■ **PROBLEMS**:
a) In the passage on trusts below, shorten the paragraph that begins "Irrevocable trusts are often intended" or recast it as a list, keeping its main facts.
b) Extend the passage on trusts below, picking up after its final sentence.

Trusts may also play a role in broader estate, gift, and generation-skipping transfer tax planning. Depending on the objectives of the trust and the assets involved, both federal and New York tax considerations may be relevant.
Because trust taxation can be complex and varies significantly based on the structure and purpose of the trust, tax implications should be evaluated as part of the overall trust-planning process. An estate planning attorney, often working together with a client's tax advisor or accountant, can help assess the potential tax consequences of a particular trust strategy.
Can a trust be changed after it is created?
Whether a trust can be changed after creation depends on the type of trust involved, the terms of the trust agreement, and applicable New York law.
Revocable trusts are generally drafted with flexibility and may typically be amended, restated, or revoked by the grantor during the grantor's lifetime, provided the grantor remains legally competent.
Irrevocable trusts are often intended to achieve long-term planning objectives and therefore may be more difficult to modify. However, the fact that a trust is irrevocable does not necessarily mean that changes are impossible. Depending on the circumstances, New York law provides mechanisms for modifying certain trust provisions, addressing changed circumstances, or adjusting administrative terms to better carry out the trust's purposes.
The availability of any modification depends on a variety of factors, including the trust's language, the interests of the beneficiaries, and the objectives the trust was originally intended to achieve. An estate planning attorney can review the trust and advise whether modification, decanting, termination, or other options may be available.

■ **DATASET**:
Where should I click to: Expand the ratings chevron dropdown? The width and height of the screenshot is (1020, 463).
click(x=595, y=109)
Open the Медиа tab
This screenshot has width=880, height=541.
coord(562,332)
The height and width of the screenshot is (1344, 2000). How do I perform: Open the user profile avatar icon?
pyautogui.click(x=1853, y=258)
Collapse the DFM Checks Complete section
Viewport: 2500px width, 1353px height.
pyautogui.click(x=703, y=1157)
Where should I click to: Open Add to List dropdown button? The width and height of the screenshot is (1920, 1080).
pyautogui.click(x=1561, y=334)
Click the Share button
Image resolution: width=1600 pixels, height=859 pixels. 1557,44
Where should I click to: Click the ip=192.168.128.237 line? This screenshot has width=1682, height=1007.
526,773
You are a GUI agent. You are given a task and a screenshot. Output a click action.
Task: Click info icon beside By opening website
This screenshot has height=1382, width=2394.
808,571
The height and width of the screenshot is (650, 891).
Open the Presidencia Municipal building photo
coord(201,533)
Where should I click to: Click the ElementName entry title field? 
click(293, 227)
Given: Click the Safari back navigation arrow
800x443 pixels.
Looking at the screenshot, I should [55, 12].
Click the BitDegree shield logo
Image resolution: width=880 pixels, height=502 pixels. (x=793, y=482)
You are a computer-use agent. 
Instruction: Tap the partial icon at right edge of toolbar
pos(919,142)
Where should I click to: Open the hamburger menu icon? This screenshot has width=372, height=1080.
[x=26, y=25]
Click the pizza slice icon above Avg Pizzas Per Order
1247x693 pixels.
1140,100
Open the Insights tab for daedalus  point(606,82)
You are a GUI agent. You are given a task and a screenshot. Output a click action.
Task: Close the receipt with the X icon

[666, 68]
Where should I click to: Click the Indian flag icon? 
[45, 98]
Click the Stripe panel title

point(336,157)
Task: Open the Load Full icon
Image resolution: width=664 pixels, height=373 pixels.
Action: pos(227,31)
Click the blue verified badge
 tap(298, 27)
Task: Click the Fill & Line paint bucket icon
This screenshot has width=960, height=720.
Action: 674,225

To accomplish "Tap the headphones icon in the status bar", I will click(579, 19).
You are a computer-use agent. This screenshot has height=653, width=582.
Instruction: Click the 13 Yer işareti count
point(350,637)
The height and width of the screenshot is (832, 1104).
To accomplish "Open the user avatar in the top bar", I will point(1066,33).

■ **SET OF ANSWERS**:
a)
- Irrevocable trusts usually serve long-term planning goals, so they can be harder to modify.
- Being irrevocable does not necessarily make changes impossible.
- Depending on the circumstances, New York law offers ways to modify certain trust provisions, respond to changed circumstances, or adjust administrative terms so the trust better carries out its purposes.

b)
What happens to a trust when the grantor dies?
What happens after a grantor's death depends on the type of trust involved and the terms of the trust agreement. In many cases, the trust continues to operate after the grantor's death and serves as the governing document for the management and distribution of trust assets.
For a revocable trust, the grantor's death typically causes the trust to become irrevocable. At that point, the successor trustee assumes responsibility for administering the trust in accordance with its terms. Depending on the trust's provisions, assets may be distributed outright to beneficiaries, held in continuing trusts for their benefit, or managed pursuant to other instructions established by the grantor.
The successor trustee is generally responsible for identifying and collecting trust assets, addressing expenses and tax obligations, maintaining appropriate records, communicating with beneficiaries, and carrying out the trust's distribution provisions.
For irrevocable trusts, the grantor's death may trigger specific administrative or distribution provisions, but the trust often continues to operate according to its existing terms. Some trusts may continue for many years or even multiple generations after the grantor's death.
Because every trust is different, the administration process depends on the language of the trust document and the planning objectives the trust was designed to achieve.